A more realistic approach is to create a supply chain matrix, and focus the audits on the high-risk suppliers with which a manufacturer has had issues with in the past, and on those in the supply chain responsible for supplying safety-critical parts such as fuses, plugs or electrical cables.

Another issue in the supply chain is that very often the final products supplied are not the same as those ordered. For example, a product exhibited at a trade show may subsequently require a reduction in production costs to win a big order and this leads to an adaption of the final product and its components, and a degradation in the quality of the final product compared to the original sample.

Ideally, testing should be done before the product is shipped to provide the evidence that it complies with all functional and regulatory requirements, and the buyer should insist that this be a condition of sale. Factory inspections can also be carried out to check the authenticity of manufacturing facility as sometimes the quality of products in mass-production are not of the same standard as those submitted for testing and certification.

One important tip is to save valuable time by selecting products which have already been tested and certified, asking for pre-production samples and compliance documentation for evaluation. Such products may carry a price premium, but they will help to protect brand reputation and save costs further down the line when validating the evidence becomes more burdensome.

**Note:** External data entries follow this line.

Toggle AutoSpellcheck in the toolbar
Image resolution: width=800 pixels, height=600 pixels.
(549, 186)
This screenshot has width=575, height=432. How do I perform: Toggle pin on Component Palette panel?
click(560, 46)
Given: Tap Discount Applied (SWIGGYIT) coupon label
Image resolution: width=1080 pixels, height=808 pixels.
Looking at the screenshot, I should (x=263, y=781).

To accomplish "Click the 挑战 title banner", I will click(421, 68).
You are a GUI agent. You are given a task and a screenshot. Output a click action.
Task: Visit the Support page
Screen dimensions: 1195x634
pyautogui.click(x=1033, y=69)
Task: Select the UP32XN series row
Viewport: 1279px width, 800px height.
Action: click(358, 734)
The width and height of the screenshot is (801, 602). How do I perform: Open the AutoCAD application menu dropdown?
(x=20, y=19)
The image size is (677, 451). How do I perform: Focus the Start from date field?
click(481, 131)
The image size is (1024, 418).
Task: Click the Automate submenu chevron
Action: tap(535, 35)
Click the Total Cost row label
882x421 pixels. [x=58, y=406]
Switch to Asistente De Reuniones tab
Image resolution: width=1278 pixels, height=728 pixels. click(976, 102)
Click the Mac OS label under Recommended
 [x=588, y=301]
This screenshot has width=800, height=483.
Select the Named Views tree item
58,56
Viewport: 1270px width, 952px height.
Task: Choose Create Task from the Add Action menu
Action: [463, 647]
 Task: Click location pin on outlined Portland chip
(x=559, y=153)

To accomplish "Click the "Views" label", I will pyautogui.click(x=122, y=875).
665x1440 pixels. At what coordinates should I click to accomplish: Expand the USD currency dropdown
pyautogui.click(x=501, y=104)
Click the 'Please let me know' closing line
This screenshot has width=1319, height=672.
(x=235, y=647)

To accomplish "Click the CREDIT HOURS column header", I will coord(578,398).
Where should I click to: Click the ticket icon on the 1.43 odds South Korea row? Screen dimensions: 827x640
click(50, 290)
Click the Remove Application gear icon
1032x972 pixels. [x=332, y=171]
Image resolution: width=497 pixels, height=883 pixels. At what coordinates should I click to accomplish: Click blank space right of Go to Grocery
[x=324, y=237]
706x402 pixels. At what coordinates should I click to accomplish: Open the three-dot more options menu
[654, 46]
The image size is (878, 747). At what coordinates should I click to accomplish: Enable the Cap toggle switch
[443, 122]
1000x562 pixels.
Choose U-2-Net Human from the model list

It is also important to ensure that any factory you deal with outside the EU has a quality management system in place and is regularly audited by an independent third-party. Do consider pre-shipment and post-shipment inspections, taking random samples from boxes to ensure that the goods meet expectations before taking delivery of them.

Before the products are sold in the EU, send samples for a ‘spot-check’ so that they, and their test and certification evidence, can be verified as being compliant. Ensuring the correct testing and inspections are completed at an early stage minimizes the risk of customers complaining about a product and enforcement authorities insisting on it being withdrawn from the market.

Ensuring compliance and avoiding fake goods across the supply chain may at first appear a daunting and complex task. However, investing in the validation of products will reassure importers, distributors and retailers that their supply chain complies with applicable legislation and that consumers are protected.



One comment

  1. You make some great points here, Jean-Louis Evans. Lack of knowledge, communication and collaboration about ever changing part availability, good and bad suppliers, and instances of counterfeit spreads not only across the supply chain but deep inside of it.

    I agree that we need auditing, rating, and reviewing suppliers and when something goes wrong, we need suppliers to step up to the plate. If they do not do it, we need buyers on the short end of the stick to share that experience so that others do not get burned.

    Radical. Disruptive. Whatever it takes at this point to get buyers and engineers to connect, collaborate, and learn from one another when parts are purchased from unauthorized suppliers.